Sure we've got better technology now, but will that really make the difference? Lunar colonisation will only happen when there's political will to see it happen, and frankly, I can't see the conditions being right for that for some time.
(Spudley Strikes Again!)
Can I buy some land there? :)
I think it would be technologicly feasable to have people living on the moon in 20 years, but I don't think there will be a financial inscentive for the huge cost.
As x approaches total apathy I couldn't care less.
it will be China or India. The United States seriously lacks the resolve (or the infrastructure) to go to the Moon.
Maybe 20 years from now, we'll be surpassed in space and get shamed into exploring again.
no thanks
according to a leading lunar scientist
That was supposed to be "loony" scientist.
Best Windows Freeware
Why couldn't we have had humans living on the moon 20 years ago? Is there a technological reason? Afterall we could keep humans alive on the moon for a matter of days, all we'd have to do is launch frequent resupply missions and they'd be just dandy up there. Not really much different from the space station, except you get the added bonus of SOME gravity so maybe your bones won't complete decalicfy while you're up there. But there really are not pending technological obsticals to a moon base.
Now, weather a moon base is practical, usefull, or economically feasable is a whole another ball of wax, and the answers are probably all "no". What the hell are you going to do up there? I would like to have a ham radio linear transponder up there, but other than that what is the moon really good for? It can't be a RELIABLE communications satellite because it's only in the sky half the time and is very far away with a very high latency. It's got some rocks and minerals but nothing that would be worth flying back down to earth. Scientific research I suppose, but what could you do on the moon that you can't do on the space station for a lot less money, due to it being so much closer? Yea yea, a jumping off point for a Mars mission. See above, what is really the point to going to Mars? We still don't have the propulsion technology to make frequent Mars trips a practical reality.
One thing that could be a lucritive source of income for a moon base would be moon tourism. Perhaps the science could use it to fund itself, a la the russions and the space station.
IMO, before we even think about a moon base, we need to think long and hard about what the fuck we're going to do with it. Send more probes, shit send a thousand probes. Don't send big dumb expensive probes, send little cheap insectiod probes. Do the same to Mars. If there's something interesting there, we'll find it that way.
I know I know, if people said what I've said about the new world the US wouldn't be here. But the analagy with space is a little different. The "new world" was just another continent on earth. It had air, water, arible land, native people for which to enslave and abuse. Mars is a giant inhospitible desert with some frozen CO2 at the poles. Its possible we've overlooked something, but again it's a hell of a lot cheaper and easier to send probes.
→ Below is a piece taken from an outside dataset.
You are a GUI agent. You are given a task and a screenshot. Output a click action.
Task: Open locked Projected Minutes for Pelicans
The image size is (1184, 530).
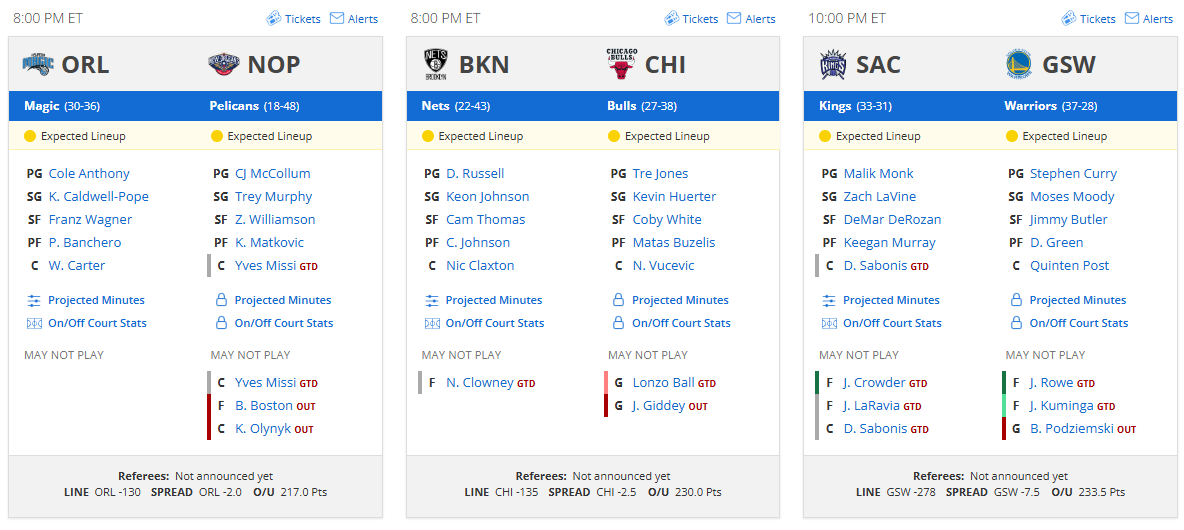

If someone wants to squander their personal fortune on manned missions to Mars/Moon, go for it, but I'd rather my tax dollars be spent more efficiently.
-73, de n1ywb
www.n1ywb.com
"...acording to a leading Lunatic Scientist"
somehow I don't think there is going to be a colony on the moon by 2023, I say we are lucky if we get a man back to the moon by then....
sigh....
--meh--
The article mentions: "The craft will make an x-ray map of the moon" in regards to the probe being sent by tht ESA. How, praytell, are they going to do that? You have to have a receptor on the other side of the x-ray beam, don't you? I mean, it's not like *radar* is it? Not the last time I looked...
So, what are they going to do, beam x-rays through the moon down to a receptor on earth or vice-versa? Somehow I doubt they'd get very accurate pictures.
Are they going to have the craft drop a plate off on one side of the planet, zoom across to the other side and take the picture?
"Times have not become more violent. They have just become more televised."
-Marilyn Manson
Is the "15 months" trip due to the ionic propulsion method ?
I believed that "traditionnal" engines could send people on the moon in two days.
Anyone can explain ?
Votez ecolo : Chiez dans l'urne !
The article just says it's technologically feasible. How boring.
In the movie The Right Stuff, and, IIRC in the book,a congressman says to an astronaut "What makes your rockets go up?" The astronaut starts to saying something about reaction masses and exhaust velocity, and the comgressman cuts him short and says, "No. What makes your rockets go up is funding."
Of course a Moon base is technologically feasible. Goodness, if we're just talking technological feasibility we should be able to be a lot more imaginative than that. (Project Orion, anyone?).
But unless someone "salts" the Moon with gold nuggets (I believe it's in Carl Sandburg's The People, Yes in which someone starts a rumor that there's gold on the Moon, and so many people start heading for the Moon that the person who started the rumor figures there must be something in it after all and joins them) I don't see how it's going to happen.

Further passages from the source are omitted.